- Problem to solve -
What Python version does the FastAPI StreamingResponse guide list as a prerequisite?

- Document passage -

How to beginner · 3 min read

FastAPI StreamingResponse for LLM

Q: FastAPI StreamingResponse for LLM

Use FastAPI's StreamingResponse to stream tokens from an LLM by calling client.chat.completions.create with stream=True. Iterate over the async generator to yield chunks as Server-Sent Events for real-time streaming in Python.

Quick answer

Use FastAPI's StreamingResponse to stream tokens from an LLM by calling client.chat.completions.create with stream=True. Iterate over the async generator to yield chunks as Server-Sent Events for real-time streaming in Python.

PREREQUISITES

Python 3.8+
OpenAI API key (free tier works)
pip install fastapi uvicorn openai>=1.0

Setup

Install the required packages and set your OpenAI API key as an environment variable.

Install FastAPI, Uvicorn, and OpenAI SDK:

bash

pip install fastapi uvicorn openai>=1.0

output

Collecting fastapi
Collecting uvicorn
Collecting openai
Successfully installed fastapi uvicorn openai

Step by step

This example shows a complete FastAPI app that streams LLM chat completions using the OpenAI SDK's stream=True parameter and returns a StreamingResponse with Server-Sent Events (SSE).

- Dataset -
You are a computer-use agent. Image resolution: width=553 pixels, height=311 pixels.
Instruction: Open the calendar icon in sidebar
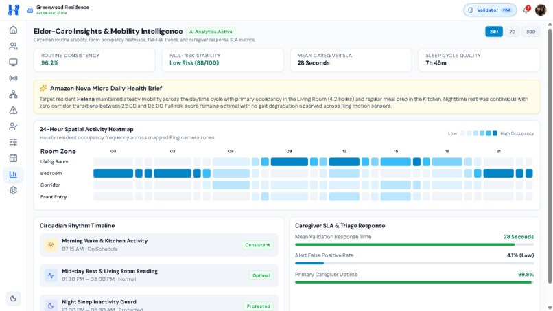tap(13, 158)
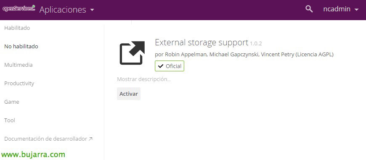The image size is (366, 160).
Task: Open the Productivity category
Action: pos(19,84)
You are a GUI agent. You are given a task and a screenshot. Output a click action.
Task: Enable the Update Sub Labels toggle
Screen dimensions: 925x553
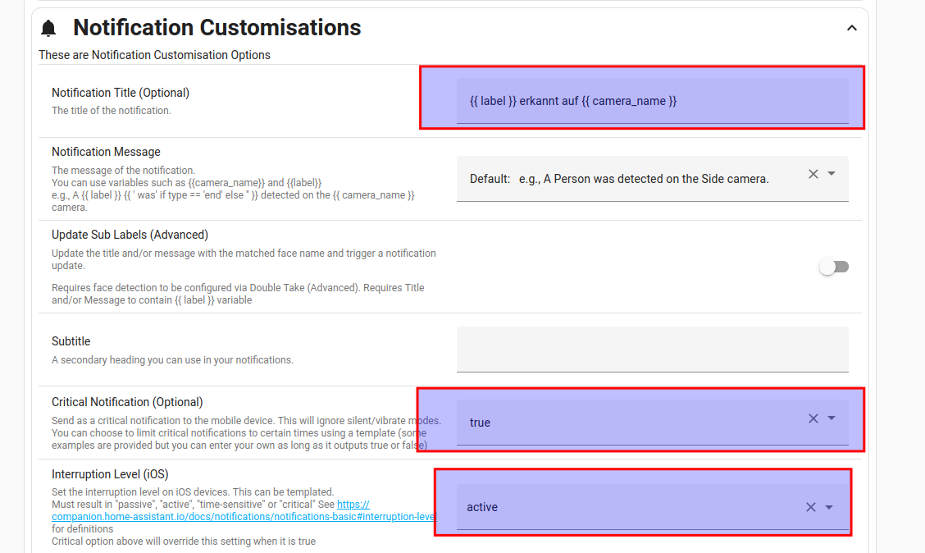(834, 267)
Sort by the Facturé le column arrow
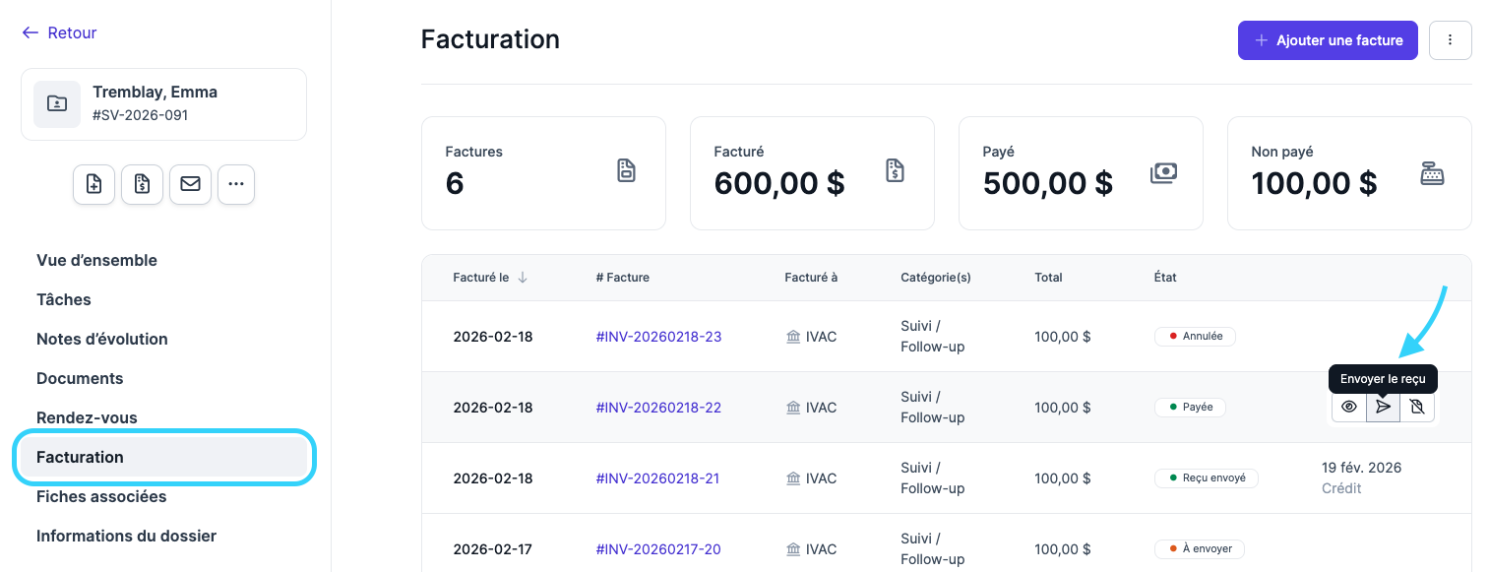The width and height of the screenshot is (1489, 572). click(x=523, y=278)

- Response to the exercise -
Python 3.8+